F・フロム-ライヒマンの『人間関係の病理学』(早坂泰次郎訳著)という本の中に、「人は自分を愛する程度に応じてのみ、他人を愛しうるのである」という一文を見つけました。

これは極端な考え方をすると、自分を愛することが出来ない人は他人を愛することも出来ないということです。

例え愛せたとしても自分を少しだけしか愛せていないと、他人も少しだけしか愛せないということになります。

ということは「自分の〇〇は好きだけど〇〇は嫌い」と部分的にしか自分を愛していない人の場合、愛する相手も部分的にしか愛せない可能性があるのです。

ちなみに厳密にいうと、好きになるということは主観的で自分勝手な気持ちが大部分を占めますが、愛するということは客観的で相手を思いやったり慈しんだり相手の気持ちを推しはかろうとする気持ちが大部分を占めます。

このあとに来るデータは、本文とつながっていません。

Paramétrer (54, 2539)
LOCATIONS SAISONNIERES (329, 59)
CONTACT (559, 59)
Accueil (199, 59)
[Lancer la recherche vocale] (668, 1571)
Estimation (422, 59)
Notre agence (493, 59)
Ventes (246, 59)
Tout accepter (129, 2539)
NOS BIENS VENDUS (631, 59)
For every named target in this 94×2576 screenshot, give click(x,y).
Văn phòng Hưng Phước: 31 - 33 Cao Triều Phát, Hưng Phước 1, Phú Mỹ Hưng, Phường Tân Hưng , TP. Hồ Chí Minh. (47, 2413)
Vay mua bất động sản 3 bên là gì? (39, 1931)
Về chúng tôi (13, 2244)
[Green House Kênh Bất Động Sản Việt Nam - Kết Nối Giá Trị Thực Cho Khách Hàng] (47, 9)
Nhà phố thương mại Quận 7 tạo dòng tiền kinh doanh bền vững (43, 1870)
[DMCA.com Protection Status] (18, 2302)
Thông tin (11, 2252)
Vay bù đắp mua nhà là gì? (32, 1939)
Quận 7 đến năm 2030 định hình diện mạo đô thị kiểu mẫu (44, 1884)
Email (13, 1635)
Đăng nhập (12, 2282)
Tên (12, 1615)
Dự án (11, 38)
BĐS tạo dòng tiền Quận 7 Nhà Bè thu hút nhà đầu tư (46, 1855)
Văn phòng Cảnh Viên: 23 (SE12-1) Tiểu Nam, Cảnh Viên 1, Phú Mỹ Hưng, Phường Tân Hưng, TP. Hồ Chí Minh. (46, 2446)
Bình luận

つまり、自分を愛せない場合は相手に自分勝手な気持ちを押し付けることが多くなるといえます。

またこの本には「人は自分を尊敬する程度に応じてのみ、他人を尊敬することができる」とも書いてありました。

とすると、自尊心が低い人間は他人を尊敬しにくいということになります。つまり、相手を見下すことでしか自分の尊敬を得られない可能性が高くなるわけです。

もし自尊心が低い人間ばかりの社会で育つとどうなるのでしょう。それはお互いの良さを認め合わず、他人を見下しながら生きる人ばかりの社会になると考えられるのです。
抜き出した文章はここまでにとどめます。